As it’s becoming more common to break infrastructure into “microservices,” this kind of instrumentation and distributed tracing becomes critical. Especially for companies that collect all of their revenue over the internet, being able to quickly pinpoint whether issues are caused by systems, applications, or local, cloud, or internet networks is key.

Just exporting these additional logs and metrics isn’t sufficient, however — operators need tools that can process and make sense of them to track performance by user, application, and network component.

“APM (Application Performance Monitoring) tools are not sufficient to quickly pinpoint these problems,” says Freedman. “They often don’t understand the custom components people use, or have visibility into the right internal metrics.”

That said, metrics and log processing systems often see only a piece of the puzzle, and today’s network visibility systems don’t do deep dives into application internals. To get a complete picture often requires a synthesis of modern APM, network, metrics, and log processing systems that can interoperate via open APIs, he says.

One key emerging type of tool Freedman advises looking into implementing is a ‘distributed tracing’ system, often modeled after Google’s “Dapper” system. These systems often provide glue to assist preserving the user data and a transaction ID with every bit of work that gets done, and provide correlation and reporting to allow both tracing transactions details, and seeing aggregate trends.

But, Freedman says, even without formal distributed tracing tools, just emitting the right instrumentation in metrics and logs is a great first step and provides the ‘food’ your systems will need to be able to correlate application, network, and system metrics to actual user experience with performance and stability.

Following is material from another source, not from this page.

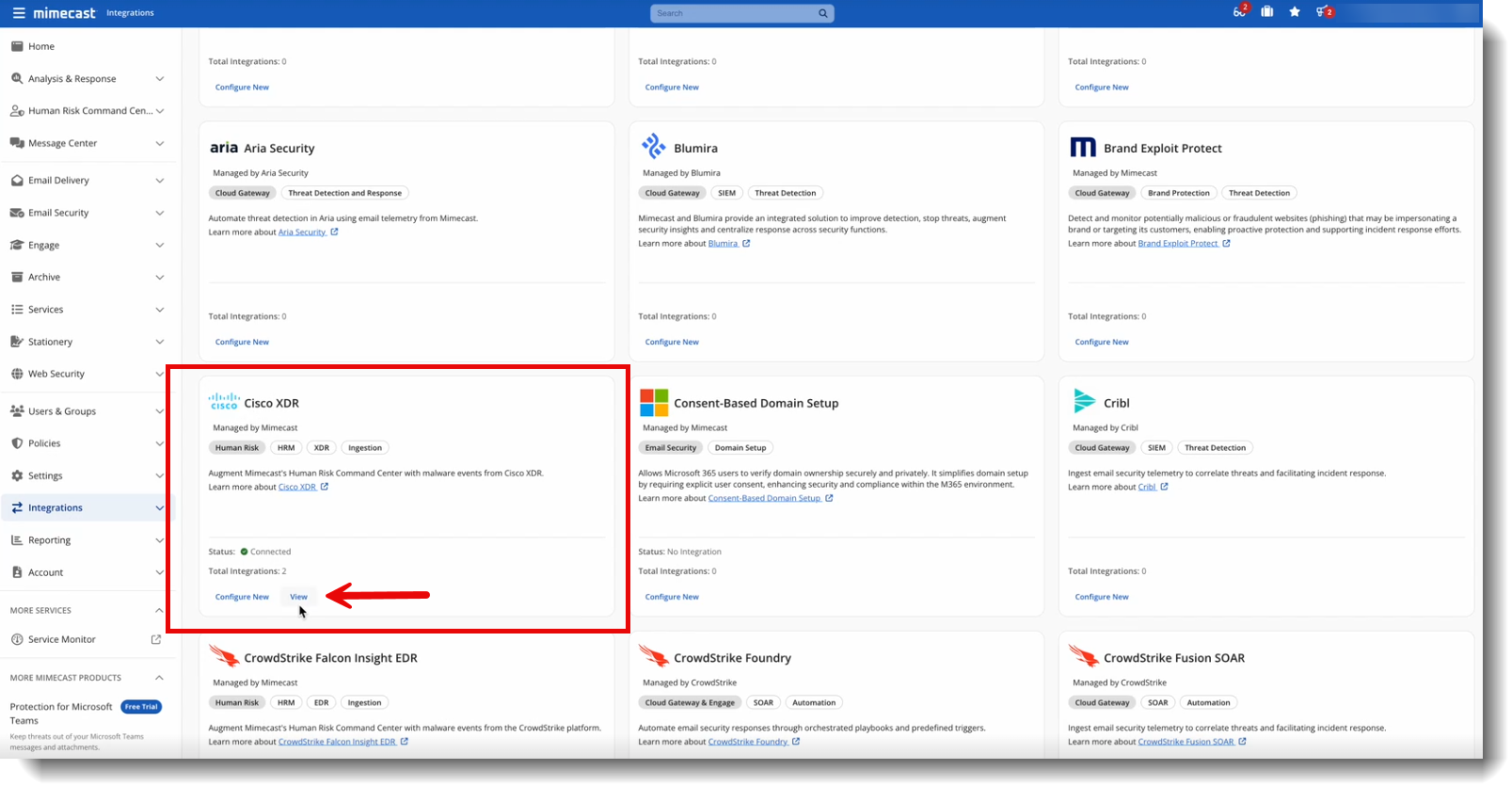Image resolution: width=1512 pixels, height=786 pixels.
Task: Click the Cribl logo icon
Action: 1084,402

While instrumentation could lead you toward using new or “hipster tools,” this does not present as big of an availability risk as those tools highlighted above that essentially glue your system together. “Yes, distributed tracing frameworks are a bit of a new hotness but it’s a pretty safe thing to experiment with. The main caveat is that you need to make sure you provision your monitoring infrastructure to not melt under the added load.” Another trick that can work well is to do ‘sampled’ tracing, where you only emit (or store) data for one in 1,000 or so transaction IDs, and dynamically enable un-sampled tracing for users you’re actively debugging.

IN SUMMARY

Infrastructure can be a silent killer. One day you’re running a company to deliver something special and new to customers — completely unrelated to the underlying technology making it possible — and the next, you’re stymied by bills or bugs. Not to mention, plagued by performance problems. How disappointing to get taken down by something so foundational when your company is taking off! Yet it happens all the time.

The three mistakes Freedman highlights here are by no means the only ones he’s seen in his storied career. They just happen to be the most common and costly. Fortunately, the lessons they teach can help you avoid any number of other architecture related problems:

  • Think about it early. So early you think it’s way too early.
  • At the same time, just because Google does it that way doesn’t mean it’s right for you.
  • Establish a system of checks and balances. Enlist experts who can tell you when to say when.
  • Predict the future to the best of your ability and iterate on it as you grow.
  • Play conservatively. Don’t bow to trends. Take your time. Get all the data you can.
  • First do no harm. Protect your user experience at all costs. Make their trust sacred.

With this advice, you can control a major piece of your company’s destiny. And the more control you have, the more you can focus on the real problems you set out to solve.